Cresswell is clear why OPRA is unwilling to go to court. ‘The money paid into occupational pension schemes is the employee’s, so an employer keeping hold of it is committing fraud. In some cases, if the employer were jailed for this the company would probably suffer, as all the employees might lose their jobs and their pension funds. We look for practical ways to prevent this,’ he says.

One of the practices used to keep a pension in operation is to replace the trustees of pension schemes with one or more of OPRA’s own panel of trustees or experts. These can be volunteers, professional practitioners, such as insolvency practitioners, and corporate trustees.

But in some breaches of the Pension Act the regulatory body can do very little. ‘If something went wrong before 6 April 1997 and at that time it was not a breach of the Pensions Act but now is, we can’t do anything,’ says Cresswell.

The bulletin describes one such scenario. OPRA found it could do nothing about the disappearance of funds from the Retirement Benefits Plan of HH Robertson (UK) because the events occurred before 6 April 1997. The case was referred to the Serious Fraud Office.

OPRA still ‘on honeymoon’

Davy says OPRA is a good deterrent to criminals when it is imposing fines on people who have breached the Pensions Act. However, as OPRA is still in its honeymoon period, it has not been tested to its full potential. ‘We are almost expecting such an event when the regulatory authority can be seen to be working – if there is a serious enough breach of the Pensions Act, subject to criminal proof,’ says Davy.
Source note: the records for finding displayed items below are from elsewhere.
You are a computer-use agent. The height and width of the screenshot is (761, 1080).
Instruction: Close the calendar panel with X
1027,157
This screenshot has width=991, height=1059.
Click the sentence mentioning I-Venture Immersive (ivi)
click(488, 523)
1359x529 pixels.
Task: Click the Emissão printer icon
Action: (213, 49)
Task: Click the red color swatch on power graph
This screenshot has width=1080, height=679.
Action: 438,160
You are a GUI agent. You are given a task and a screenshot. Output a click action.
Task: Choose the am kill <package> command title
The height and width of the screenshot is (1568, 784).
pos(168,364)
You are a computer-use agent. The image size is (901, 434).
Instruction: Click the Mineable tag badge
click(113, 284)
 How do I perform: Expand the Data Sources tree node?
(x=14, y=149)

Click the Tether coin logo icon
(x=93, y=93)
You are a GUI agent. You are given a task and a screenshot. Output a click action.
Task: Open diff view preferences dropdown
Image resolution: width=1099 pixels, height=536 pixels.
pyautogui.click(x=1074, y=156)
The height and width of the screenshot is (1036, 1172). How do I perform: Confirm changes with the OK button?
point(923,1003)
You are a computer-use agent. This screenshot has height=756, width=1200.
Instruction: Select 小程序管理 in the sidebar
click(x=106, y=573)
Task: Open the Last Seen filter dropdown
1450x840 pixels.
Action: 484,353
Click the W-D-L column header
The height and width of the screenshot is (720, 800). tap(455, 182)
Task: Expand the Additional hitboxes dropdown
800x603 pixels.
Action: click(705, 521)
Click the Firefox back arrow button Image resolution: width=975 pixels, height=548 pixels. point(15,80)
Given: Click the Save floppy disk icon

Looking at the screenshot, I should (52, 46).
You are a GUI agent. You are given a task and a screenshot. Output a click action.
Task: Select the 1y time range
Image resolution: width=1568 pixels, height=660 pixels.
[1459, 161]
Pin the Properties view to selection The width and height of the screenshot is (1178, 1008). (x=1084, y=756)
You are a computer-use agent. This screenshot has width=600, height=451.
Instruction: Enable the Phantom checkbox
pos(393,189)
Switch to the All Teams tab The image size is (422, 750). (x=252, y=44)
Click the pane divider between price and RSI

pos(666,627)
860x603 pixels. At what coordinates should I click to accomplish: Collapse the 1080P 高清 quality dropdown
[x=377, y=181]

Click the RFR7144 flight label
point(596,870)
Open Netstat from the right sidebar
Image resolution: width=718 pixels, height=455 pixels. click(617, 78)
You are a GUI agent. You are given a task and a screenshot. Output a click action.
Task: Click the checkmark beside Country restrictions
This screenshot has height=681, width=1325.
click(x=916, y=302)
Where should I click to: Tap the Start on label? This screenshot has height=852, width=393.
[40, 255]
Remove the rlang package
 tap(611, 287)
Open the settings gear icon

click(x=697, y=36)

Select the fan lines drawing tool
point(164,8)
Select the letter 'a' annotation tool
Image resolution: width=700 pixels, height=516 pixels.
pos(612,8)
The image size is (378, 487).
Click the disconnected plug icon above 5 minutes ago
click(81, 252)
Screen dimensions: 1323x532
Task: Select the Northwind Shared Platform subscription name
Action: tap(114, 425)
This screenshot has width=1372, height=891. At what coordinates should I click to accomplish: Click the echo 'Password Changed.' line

Like many pension experts, Davy says OPRA is still in its early days, but he has been pleased with its performance to date. ‘OPRA is in very good hands with its senior people.

It is a question of ‘wait and see’ as to how well it will perform in the future.’

If OPRA can balance the amount of compliance work it has to do on smaller cases with the work that will be needed to deal with any large criminal case, it will succeed. But it has already won over the support of the pensions industry, which in itself is half the battle.